Challenger and ING’s Knightley suggest that we could still be at the beginning of job cuts given the slowing economy. U.S.-based employers announced 76,835 cuts in November alone, more than double the 33,843 cuts announced in October and four-times the number of cuts announced last November, Challenger data show.
“I do think we’re kind of at the start — we’ve just come out of the last two years being the lowest period for layoffs in American history,” Challenger added. “We were in such severe labor shortage, and now with the Fed raising rates, that affects all industries.”
The Conference Board’s survey of CEOs revealed the lowest level of confidence among chief executives since 2009, with 98% saying they were preparing for a recession in the U.S.
“The Fed is saying unemployment could hit 4.4 to 4.5%, which translates to about 1.2 million Americans losing jobs,” Knightley said. “And that was when they were saying there wouldn’t be a recession, so we could see more Americans losing jobs than that.”
Knightley said the bursting of the tech bubble more than 20 years ago, which had economic conditions similar to today’s, resulted in about 2 million Americans losing their jobs.

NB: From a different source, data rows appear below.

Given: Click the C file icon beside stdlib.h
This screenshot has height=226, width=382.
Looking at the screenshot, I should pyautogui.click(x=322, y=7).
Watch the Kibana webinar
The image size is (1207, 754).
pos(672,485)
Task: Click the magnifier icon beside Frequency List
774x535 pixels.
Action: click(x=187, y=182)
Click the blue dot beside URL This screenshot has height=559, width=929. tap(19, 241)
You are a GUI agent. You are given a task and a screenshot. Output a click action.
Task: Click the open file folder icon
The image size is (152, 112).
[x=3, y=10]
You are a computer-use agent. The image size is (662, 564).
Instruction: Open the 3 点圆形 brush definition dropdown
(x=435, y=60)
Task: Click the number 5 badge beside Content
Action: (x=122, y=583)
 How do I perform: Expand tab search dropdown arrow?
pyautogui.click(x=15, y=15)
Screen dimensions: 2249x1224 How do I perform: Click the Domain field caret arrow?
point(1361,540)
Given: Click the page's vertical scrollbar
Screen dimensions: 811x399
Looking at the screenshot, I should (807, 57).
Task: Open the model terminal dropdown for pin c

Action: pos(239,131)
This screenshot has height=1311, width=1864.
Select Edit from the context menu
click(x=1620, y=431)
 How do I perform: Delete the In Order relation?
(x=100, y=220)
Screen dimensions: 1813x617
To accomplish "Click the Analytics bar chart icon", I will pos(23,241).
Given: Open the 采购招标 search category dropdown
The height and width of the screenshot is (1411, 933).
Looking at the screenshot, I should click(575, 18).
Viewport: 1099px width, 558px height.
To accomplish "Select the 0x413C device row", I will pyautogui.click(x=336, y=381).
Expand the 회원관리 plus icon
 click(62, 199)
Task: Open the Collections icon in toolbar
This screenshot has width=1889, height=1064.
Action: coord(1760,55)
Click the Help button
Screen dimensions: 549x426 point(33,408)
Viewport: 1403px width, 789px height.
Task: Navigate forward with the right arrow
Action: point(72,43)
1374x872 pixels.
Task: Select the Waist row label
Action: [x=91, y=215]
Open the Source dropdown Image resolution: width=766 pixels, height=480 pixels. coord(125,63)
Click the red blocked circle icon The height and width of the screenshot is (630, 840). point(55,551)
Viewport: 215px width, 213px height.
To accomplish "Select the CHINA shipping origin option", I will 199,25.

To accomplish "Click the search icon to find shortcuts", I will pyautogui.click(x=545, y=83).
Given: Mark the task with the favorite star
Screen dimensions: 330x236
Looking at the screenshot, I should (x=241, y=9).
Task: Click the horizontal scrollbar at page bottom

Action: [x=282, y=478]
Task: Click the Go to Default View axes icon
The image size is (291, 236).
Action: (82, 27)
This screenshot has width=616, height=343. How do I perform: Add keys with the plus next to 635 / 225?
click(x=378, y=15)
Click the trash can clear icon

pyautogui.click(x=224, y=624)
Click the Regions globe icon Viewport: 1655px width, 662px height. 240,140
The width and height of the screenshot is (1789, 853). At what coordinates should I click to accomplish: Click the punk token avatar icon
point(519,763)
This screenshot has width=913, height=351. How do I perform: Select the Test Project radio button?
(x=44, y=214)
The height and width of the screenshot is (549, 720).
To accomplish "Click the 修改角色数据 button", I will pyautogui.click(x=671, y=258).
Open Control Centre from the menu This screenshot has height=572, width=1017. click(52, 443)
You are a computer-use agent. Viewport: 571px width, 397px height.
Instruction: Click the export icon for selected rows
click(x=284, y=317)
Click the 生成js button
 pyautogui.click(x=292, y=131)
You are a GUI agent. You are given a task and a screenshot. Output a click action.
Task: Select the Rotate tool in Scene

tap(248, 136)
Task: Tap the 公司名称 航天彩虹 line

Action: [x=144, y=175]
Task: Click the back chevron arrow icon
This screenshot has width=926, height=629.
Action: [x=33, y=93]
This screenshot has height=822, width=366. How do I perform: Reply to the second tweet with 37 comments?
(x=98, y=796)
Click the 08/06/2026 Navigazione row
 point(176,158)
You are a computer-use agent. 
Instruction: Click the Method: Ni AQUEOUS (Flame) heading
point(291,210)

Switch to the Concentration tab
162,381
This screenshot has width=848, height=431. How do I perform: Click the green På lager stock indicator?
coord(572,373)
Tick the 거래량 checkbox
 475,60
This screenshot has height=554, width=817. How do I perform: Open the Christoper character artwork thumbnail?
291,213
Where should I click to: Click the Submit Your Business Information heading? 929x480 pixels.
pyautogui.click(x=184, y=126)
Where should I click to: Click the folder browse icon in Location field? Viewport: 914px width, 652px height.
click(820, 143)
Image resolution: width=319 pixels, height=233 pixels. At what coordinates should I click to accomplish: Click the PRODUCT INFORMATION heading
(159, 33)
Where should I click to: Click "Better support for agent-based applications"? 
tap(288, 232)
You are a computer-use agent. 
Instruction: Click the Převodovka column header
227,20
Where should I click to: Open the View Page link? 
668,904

“That could be the order we’re talking about in terms of this downturn, but with more of a focus on white collar areas than manufacturing, where there are still real shortages,” Knightley said.
The surest path to keeping one’s job remains going to college, at least according to the unemployment rate, which as of November stood at 2% for workers 25 and older with bachelor’s degrees or higher. Even for workers 25 and older with just some college, the unemployment rate is a still low 3.2%.
But a different measure of America’s jobs situation — the overall labor force — reveals a more troubling pattern. Among college graduates aged 25 and older, the size of the labor force has now shrunk for three straight months after peaking at 63.7 million, amounting to losses of 648,000 workers. That’s the biggest sustained loss since the outset of the pandemic.
These are workers who are no longer looking for work if they find themselves out of a job.
For those with only some college education, the situation is even more dire: The pandemic has caused that labor force to shrink by 1.5 million workers to a total of 35.9 million, and now sits at a level not seen since April 2007.
“I think looking at middle-management jobs — that’s what we think they are — there might have been a lot stress on those managers,” said Jane Oates, president of WorkingNation, a nonprofit focused on work force development. “They might be taking a pause to reduce the stress.”
These trends may speak to more sustained economic changes than slowing economic growth, experts say.
“Companies are starting to reshape their businesses,” said the Milken Institute’s Lee. “They want to be more profitable for this age where labor is scarce and expensive, so they’re incorporating more technology.”